Energy Exploration & Exploitation (Sep 2024)
Improving Electricity Theft Detection Using Electricity Information Collection System and Customers’ Consumption Patterns
Abstract
Electricity theft detection (ETD) techniques employed to identify fraudulent consumers often fail to accurately pinpoint electricity thieves in real time. The patterns associated with electricity use are leveraged to identify anomalies indicative of electricity theft. However, challenges in the benchmark ETD include overfitting and a high incidence of false positives (FPs) resulting from incorrect usage patterns formed by considering only electricity consumption patterns without accounting for external factors that contribute to variations in normal consumption patterns. Further investigation is required to precisely detect instances of electricity theft, thereby minimizing nontechnical losses and forecasting future electricity demand to maintain a stable supply. This study employs a master energy meter located on the transformer side to monitor the amount of energy distributed to the region. Zones with a high likelihood of energy theft are detected by comparing the sum of readings from all the smart meters with the readings from the master energy meter installed on the HV of the substation transformer within the same electric feeder. Ensemble XGBoost machine-learning algorithm and K-Means algorithm are used for the classification of malicious and nonmalicious samples and grouping similar types of consumers together, respectively. This makes the proposed model resistant to false-positive rates caused by changes in usage patterns that aren’t done on purpose. Furthermore, energy thieves are identified by detecting anomalies in consumption behavior while maintaining constant internal and external environmental variables.
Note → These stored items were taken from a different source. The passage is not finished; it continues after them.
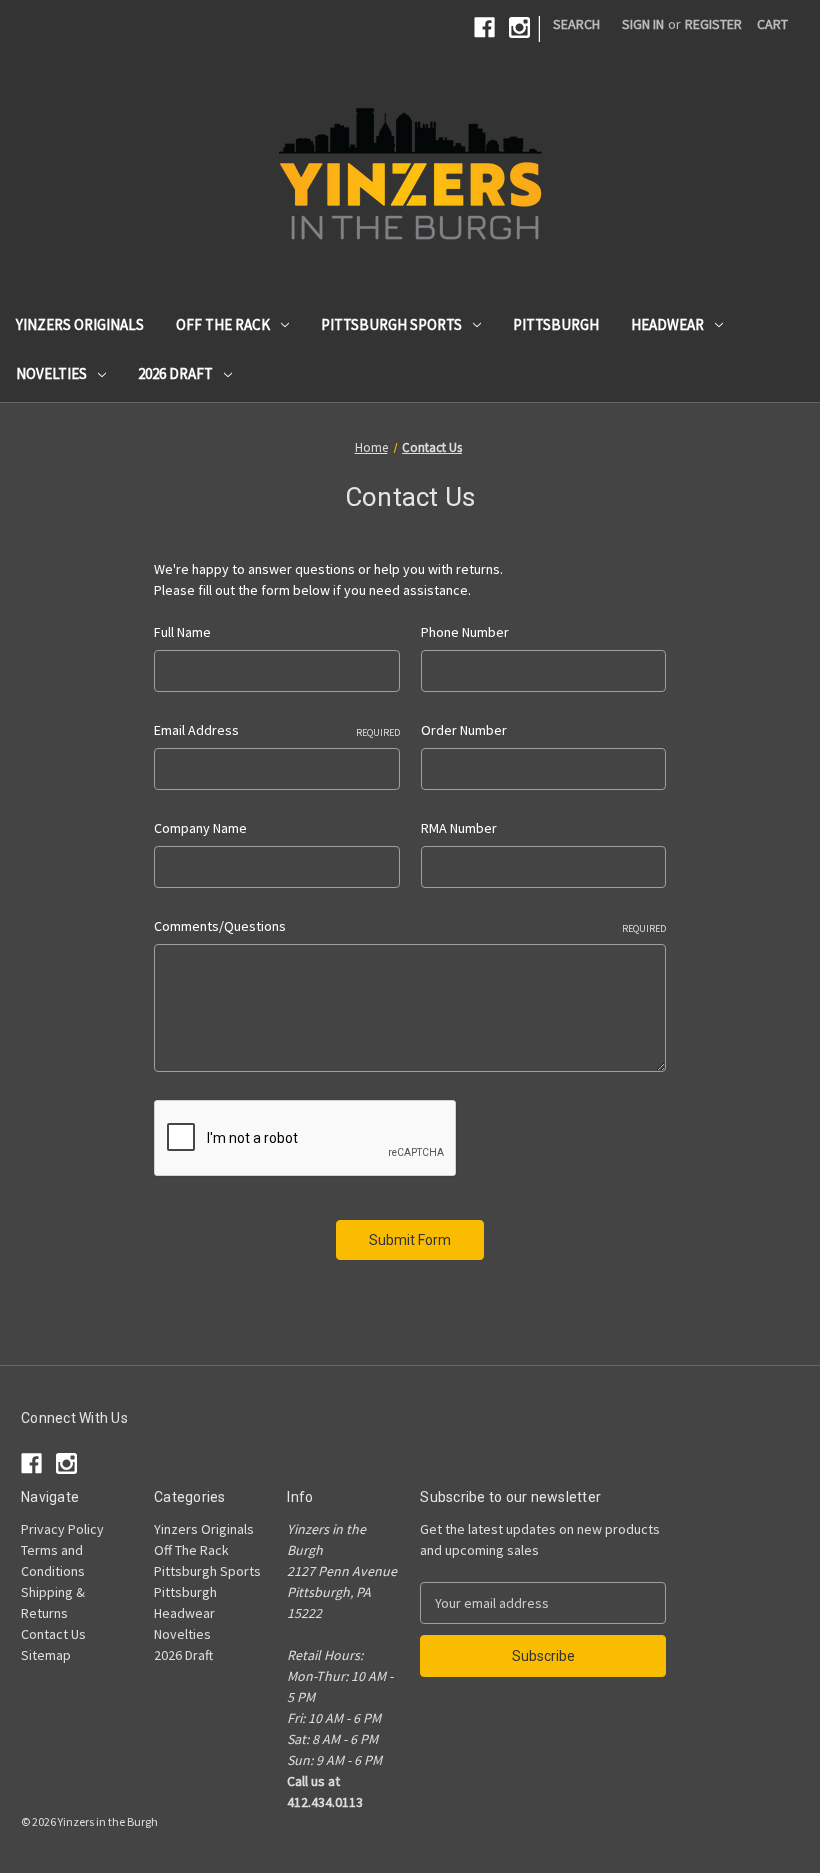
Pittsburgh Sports (391, 324)
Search (576, 24)
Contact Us (53, 1634)
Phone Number (465, 632)
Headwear (667, 324)
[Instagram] (519, 27)
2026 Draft (175, 373)
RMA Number (459, 828)
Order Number (464, 730)
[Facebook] (484, 27)
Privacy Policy (62, 1529)
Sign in (643, 24)
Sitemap (46, 1655)
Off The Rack (223, 324)
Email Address (276, 730)
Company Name (200, 828)
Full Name (182, 632)
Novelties (51, 373)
This novel model proposed here mitigates the FP rate found in the present research of electricity usage data. Our approach outperforms support vector machines, convolution neural network, and logistic regression in simulations. Precision, F1-score, recall, Matthews Correlation Coefficient, Receiver Operating Characteristics (ROC)-Area Under The Curve (AUC), and Precision Recal (PR)-Area Under The Curve (AUC) validate our model. The simulation results show that the proposed K-Means-LSTM-XGBoost model improved the classifier’s F1-score, precision, and recall to 93.75%, 95.16%, and 92.38%, respectively. Our model classifies huge time series data with high precision and can be utilized by the utility for real time electricity theft detection.